Baudhāyana (elaborated in Āpastamba Sulbasūtra i.6) gives the length of the diagonal of a square in terms of its sides, which is equivalent to a formula for the square root of 2:

samasya dvikaraṇī. pramāṇaṃ tṛtīyena vardhayettac caturthenātmacatustriṃśonena saviśeṣaḥ

Sama – Square; Dvikarani – Diagonal (dividing the square into two), or Root of Two

Pramanam – Unit measure; tṛtīyena vardhayet – increased by a third

Tat caturtena (vardhayet) – that itself increased by a fourth, Atma – itself;

Caturtrimsah savisesah – is in excess by 34th part

Baudhayana is also credited with studies on the following :

It can be concluded without a doubt that there is a lot of emphasis on rectangles and squares in Baudhayana’s works.
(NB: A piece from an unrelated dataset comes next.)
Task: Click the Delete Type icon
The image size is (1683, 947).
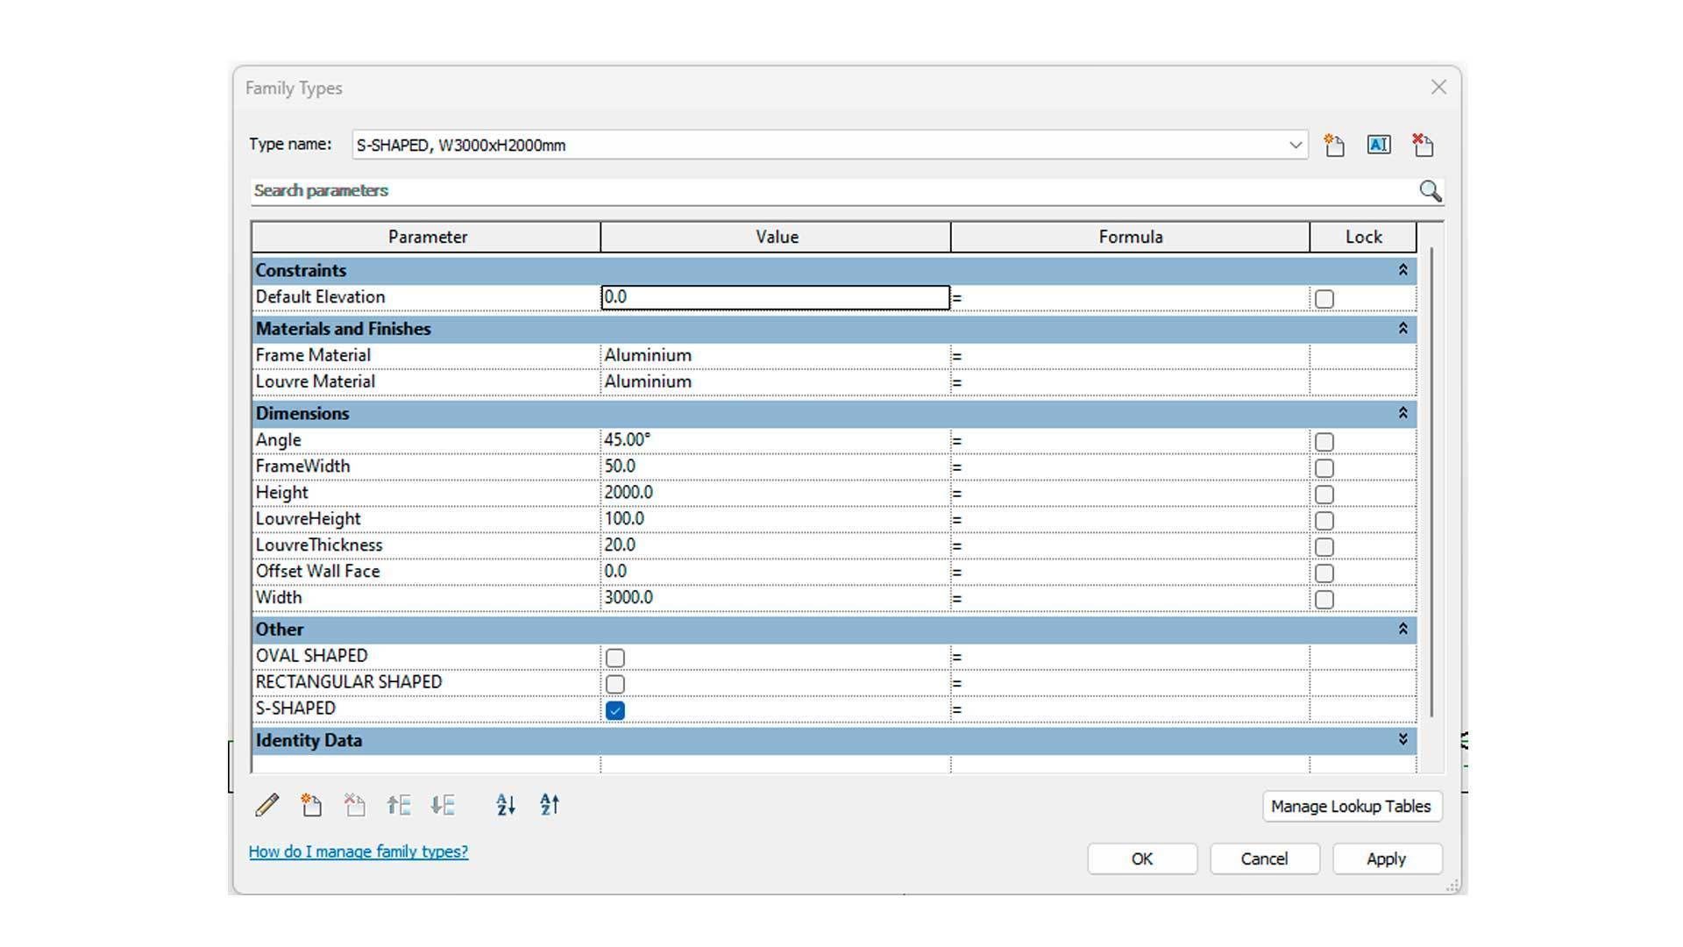Action: tap(1423, 146)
This could be due to specific Yajna Bhumika’s, the altar on which rituals were conducted, for fire-related offerings.

Some of his treatises include theorems on the following.
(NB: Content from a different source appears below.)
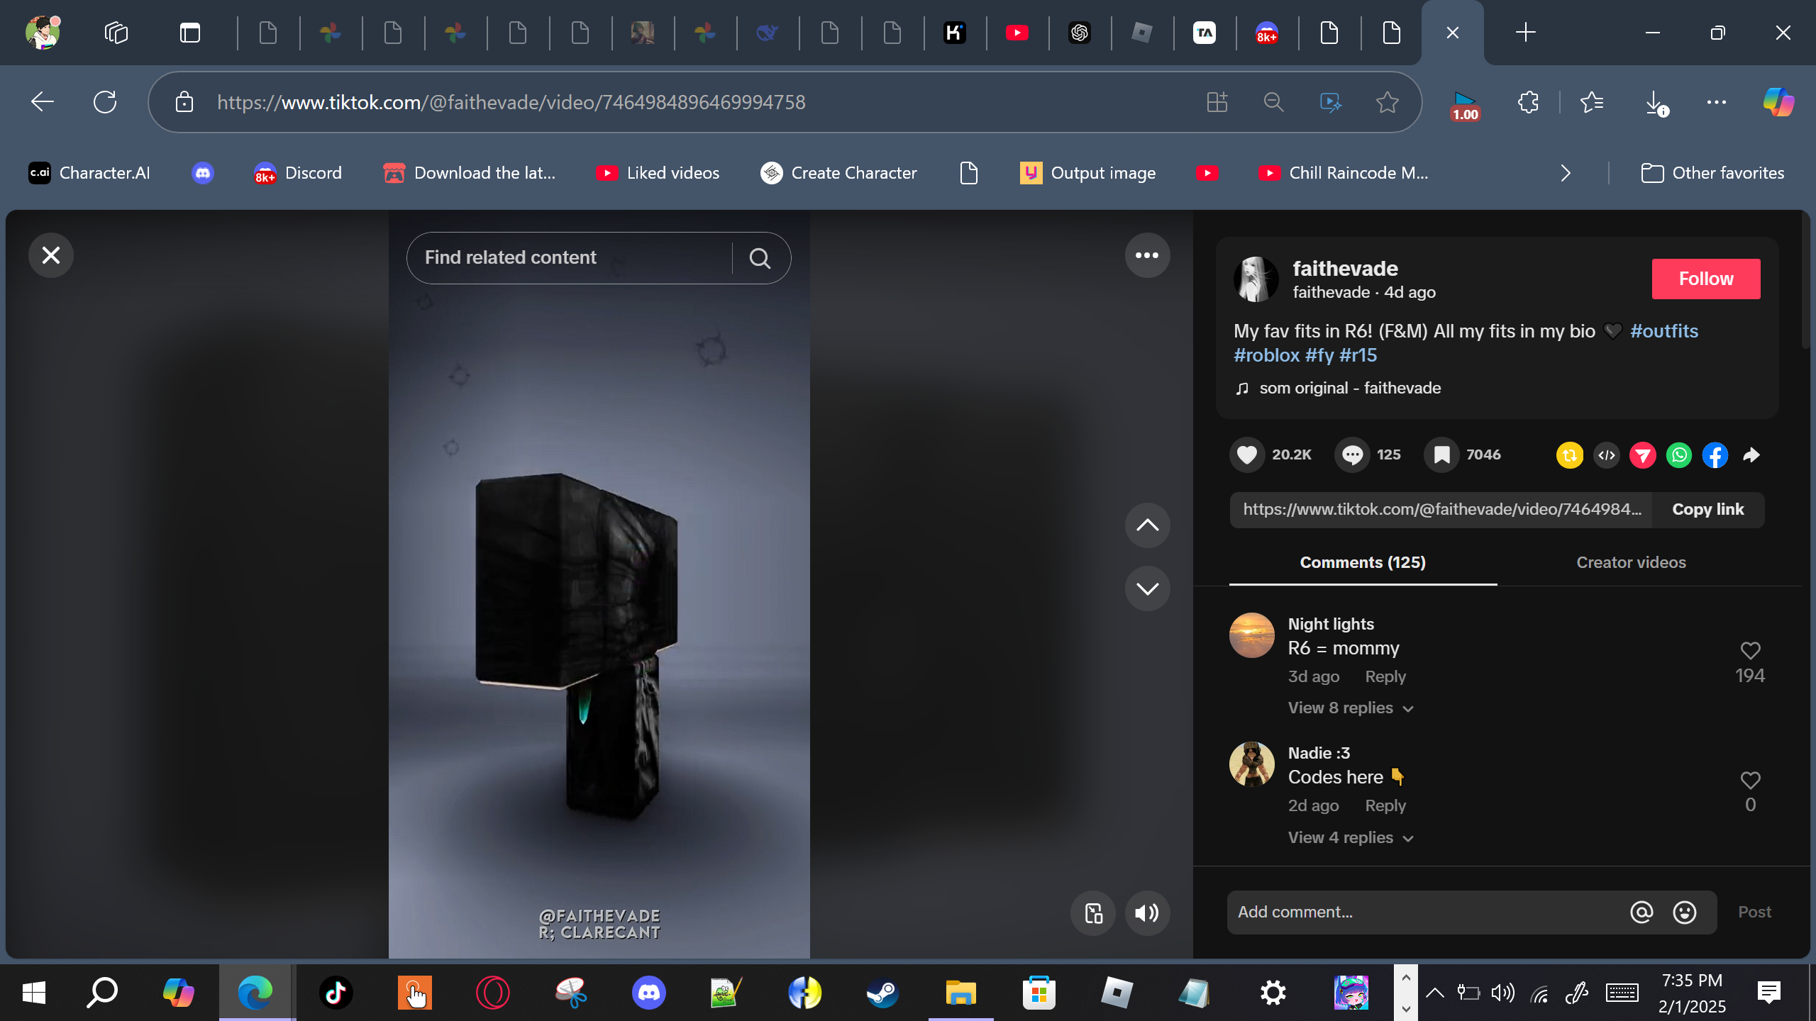Click the embed code icon
The height and width of the screenshot is (1021, 1816).
tap(1607, 455)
1. In any rhombus, the diagonals (lines linking opposite corners) bisect each other at right angles (90 degrees)

2. The diagonals of a rectangle are equal and bisect each other.
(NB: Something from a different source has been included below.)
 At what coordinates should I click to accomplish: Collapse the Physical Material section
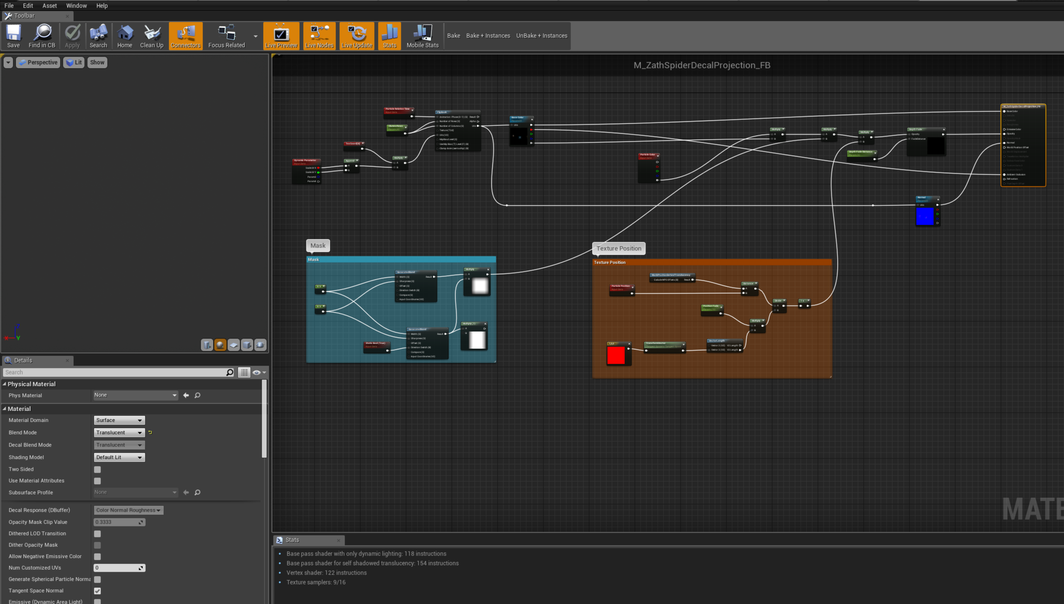(x=5, y=384)
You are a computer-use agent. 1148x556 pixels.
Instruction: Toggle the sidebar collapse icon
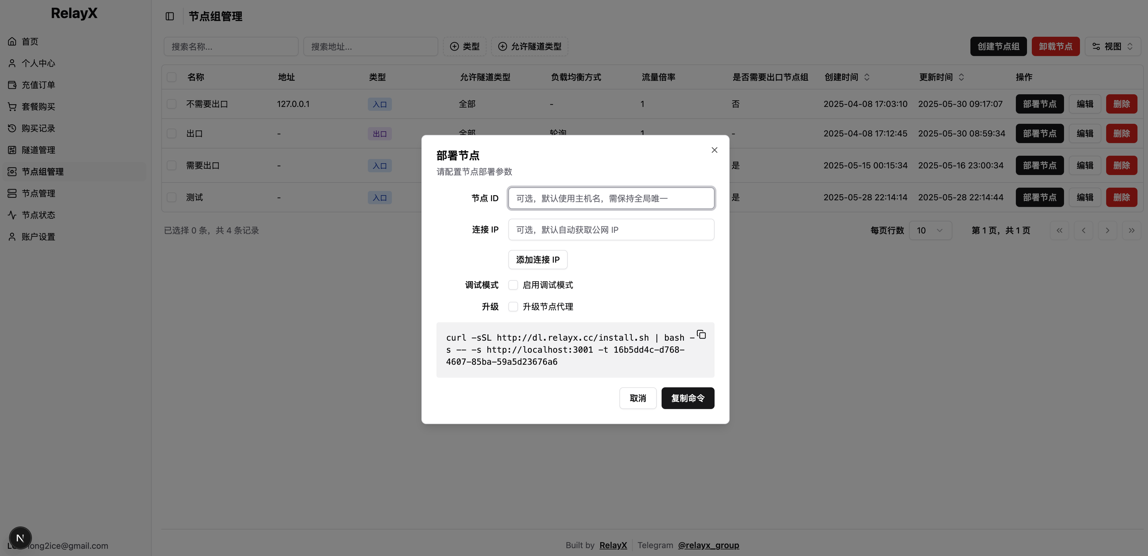pyautogui.click(x=169, y=16)
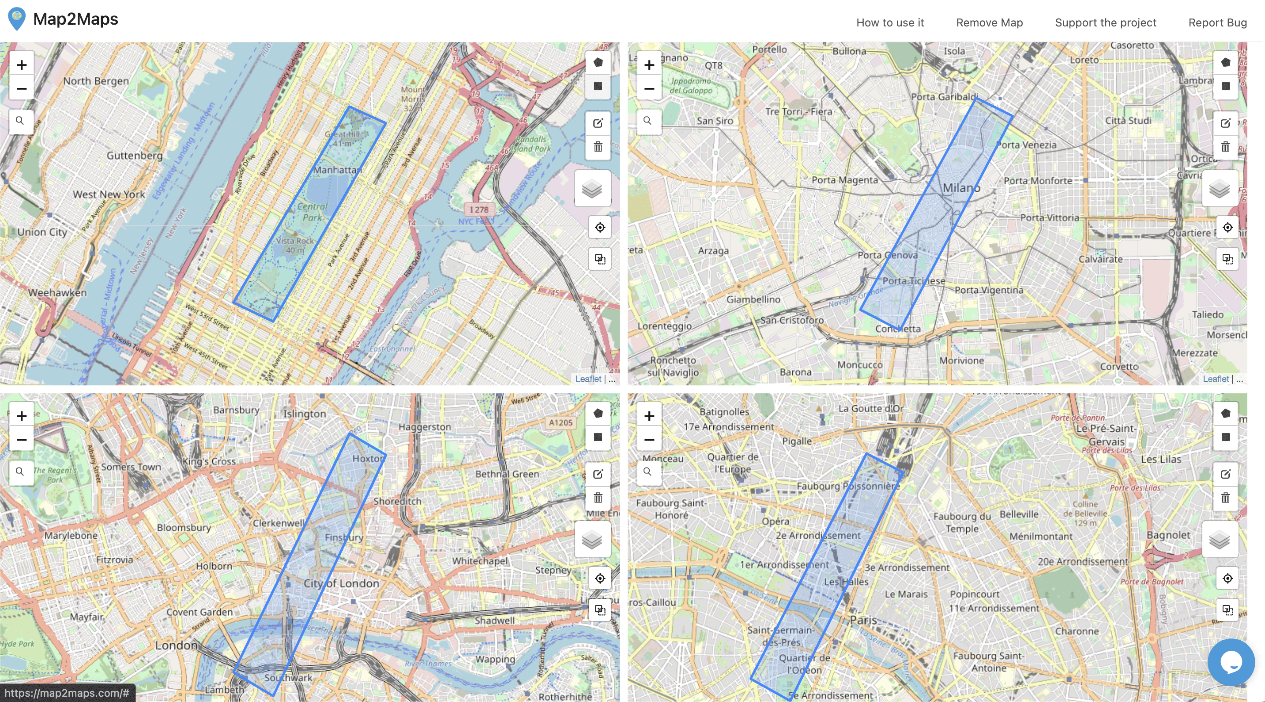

3. The midpoints of a rectangle joined forms a rhombus whose area is half the rectangle.

4. The area of a square formed by joining the middle points of a square is half of the original one.

## Baudhayana theorem

Baudhāyana listed Pythagoras theorem in his book called Baudhāyana Śulbasûtra.

दीर्घचतुरश्रस्याक्ष्णया रज्जु: पार्श्र्वमानी तिर्यग् मानी च यत् पृथग् भूते कुरूतस्तदुभयं करोति ॥

Baudhāyana used a rope as an example in the above shloka/verse, which can be translated as:

The areas produced separately by the length and the breadth of a rectangle together equal the areas produced by the diagonal.

The diagonal and sides referred to are those of a rectangle, and the areas are those of the squares having these line segments as their sides. Since the diagonal of a rectangle is the hypotenuse of the right triangle formed by two adjacent sides, the statement is seen to be equivalent to the Pythagoras theorem.

There have been various arguments and interpretations of this.

While some people have argued that the sides refer to the sides of a rectangle, others say that the reference could be to that of a square.

There is no evidence to suggest that Baudhayana’s formula is restricted to right-angled isosceles triangles so that it can be related to other geometrical figures as well.

Therefore it is logical to assume that the sides he referred to, could be those of a rectangle.

Baudhāyana seems to have simplified the process of learning by encapsulating the mathematical result in a simple shloka in a layman’s language.

As you see, it becomes clear that this is perhaps the most innovative way of understanding and visualising Pythagoras theorem (and geometry in general).

### Comparing his findings with Pythagoras’ theorem:

In mathematics, the Pythagorean (Pythagoras) theorem is a relation among the three sides of a right triangle (right-angled triangle). It states

In any right-angled triangle, the area of the square whose side is the hypotenuse (the side opposite the right angle) is equal to the sum of the areas of the squares whose sides are the two legs (the two sides that meet at a right angle).”

c is the longest side of the triangle(this is called the hypotenuse) with a and b being the other two sides

The question may well be asked why the theorem is attributed to Pythagoras and not Baudhayana. Baudhayana used area calculations and not geometry to prove his calculations. He came up with geometric proof using isosceles triangles.

## Summary

We have all heard our parents and grandparents talk of the Vedas. Still, there is no denying that modern science and technology owes its origins to our ancient Indian mathematicians, scholars etc. Many modern discoveries would not have been possible but for the legacy of our forefathers who made major contributions to the fields of science and technology. Be it fields of medicine, astronomy, engineering, mathematics, the list of Indian geniuses who laid the foundations of many an invention is endless.